Automation = Software, Hardware and Robotic Assist
Today’s robotic automation solutions incorporate greater computing and communications capabilities than ever before, enabling them to be more tightly integrated with control systems and supervisory software. This is particularly good news, as the proliferation of innovative and more complex medical devices will require the use of increasingly sophisticated automation solutions not only to gain precision and reliability efficiencies, but also for cost savings and to meet regulatory requirements. These modular automated systems also lead to optimized workflows, precision/reliability as well as provide flexibility for production processes.
For automated processes, software is frequently customized to align with a customer’s production flow and process certification. While many machine builders leave that challenge to customers, others will work to define customer specifications. Such custom software might even consist of defining and limiting access to different levels of personnel (operators, administrators, developers), counting parts (both good and rejected), sending messages when faults are encountered or targets are met, or even scanning barcodes to call up the appropriate laser program.

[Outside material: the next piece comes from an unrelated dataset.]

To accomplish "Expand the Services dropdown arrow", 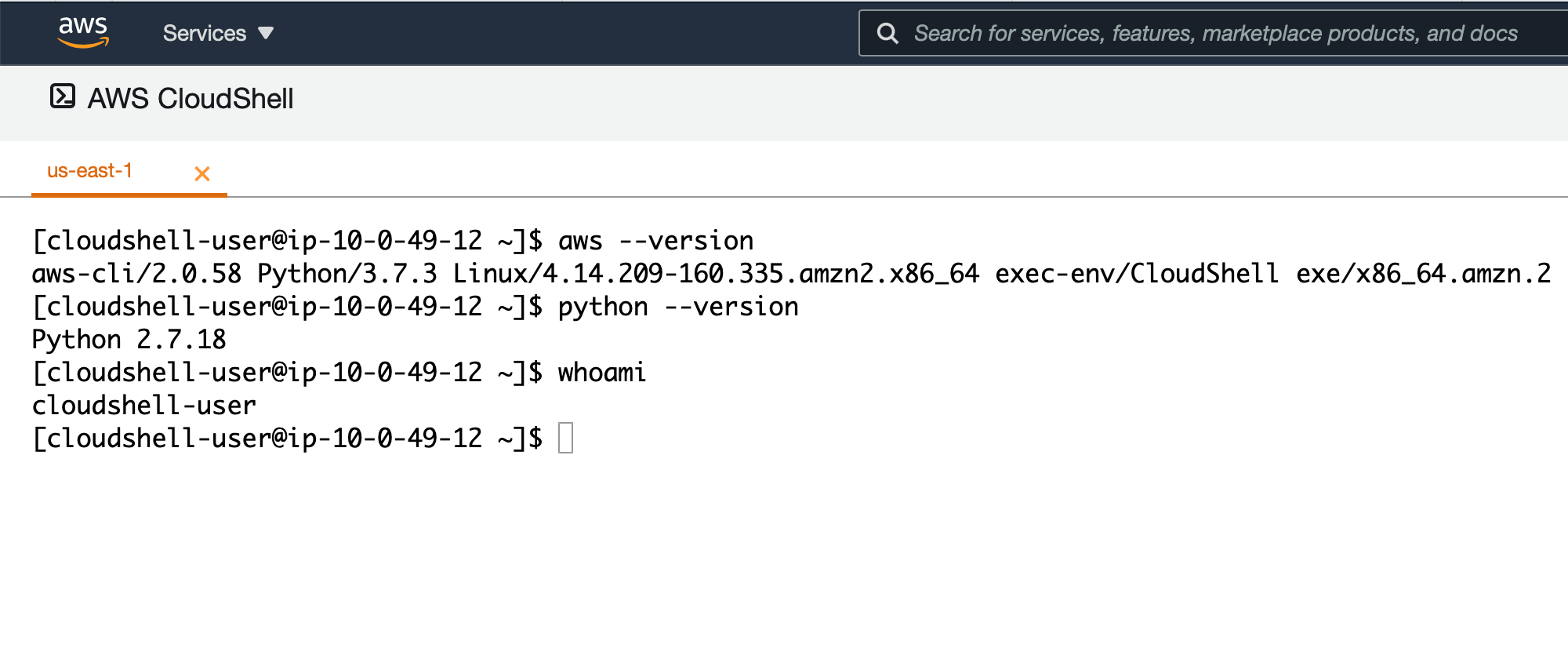I will [266, 33].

Another key component of automation is a tightly controlled vision system. These systems, which work in tandem with cameras and robots during the marking process are important for a number of tasks in medical device manufacturing, such as production monitoring as well as inspection and quality checks of parts as they are processed, including verification of UDIs. Inspection capabilities assure the detection of defects before any issues compromise the entire production line. They utilize both OPR (optical part recognition) and OCR (optical character recognition). OPR uses cameras to locate a feature on a part and is able to adjust the marking program to accommodate the position or sends a message that there is an anomaly to be adjusted. OCR basically “reads” the characters that were laser marked to confirm they are correct or, in the case of a barcode, that it is readable and accurate.
Robotics round out the collaborative environment. A pillar of Industry 4.0, robotics have made tremendous advances since their introduction to the manufacturing floor. For example, a multi-axis robotic arm with sensitive grippers can gently, but dynamically, pick and place devices into proper position for marking with a precision not able to be easily accomplished manually. Thus, these robotic “partners” are particularly suited for the logistics involved in laser applications for medical devices, which often involve components that are not only being reduced in size but require more sensitive touch to manufacture.

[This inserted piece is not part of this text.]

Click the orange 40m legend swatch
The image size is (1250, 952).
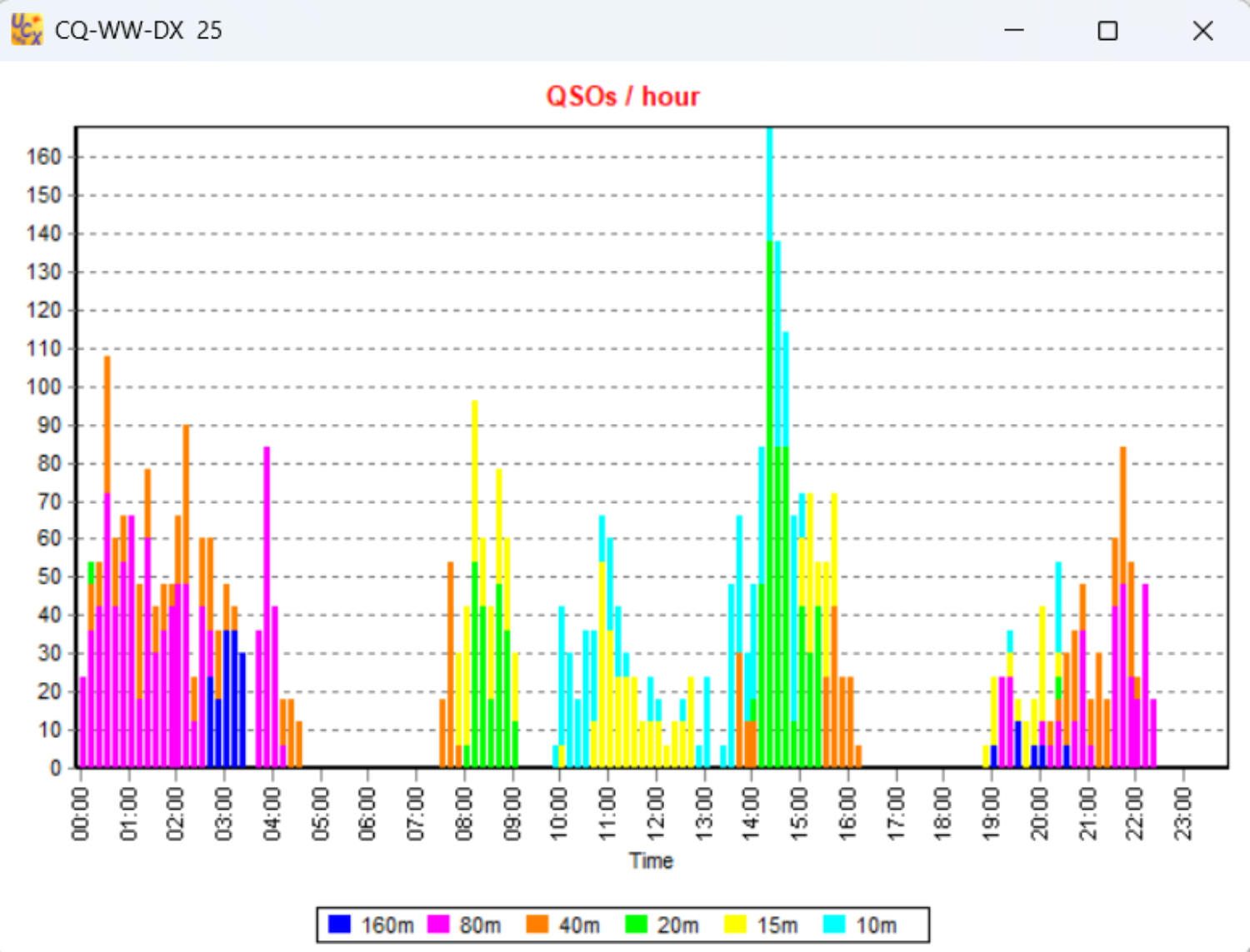[x=538, y=925]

Laser Automation + Robotics Support Medical Device Design Innovations
Automation opportunities for medical devices will continue to expand exponentially as demand for more sophisticated, yet smaller and easier to handle devices are required by the healthcare industry. Investments in patient self-case devices are trending today along with more user friendly and flexible devices to be used in operating theaters. Each of these devices will need UDI markings and will have the same strict regulatory requirements—or maybe more so in the years to come. Today’s laser technologies, combined with special modules and automation components, are keeping pace with current trends. Expectations are that these technologies, like the devices, will continue to evolve with customer design innovation and market demand.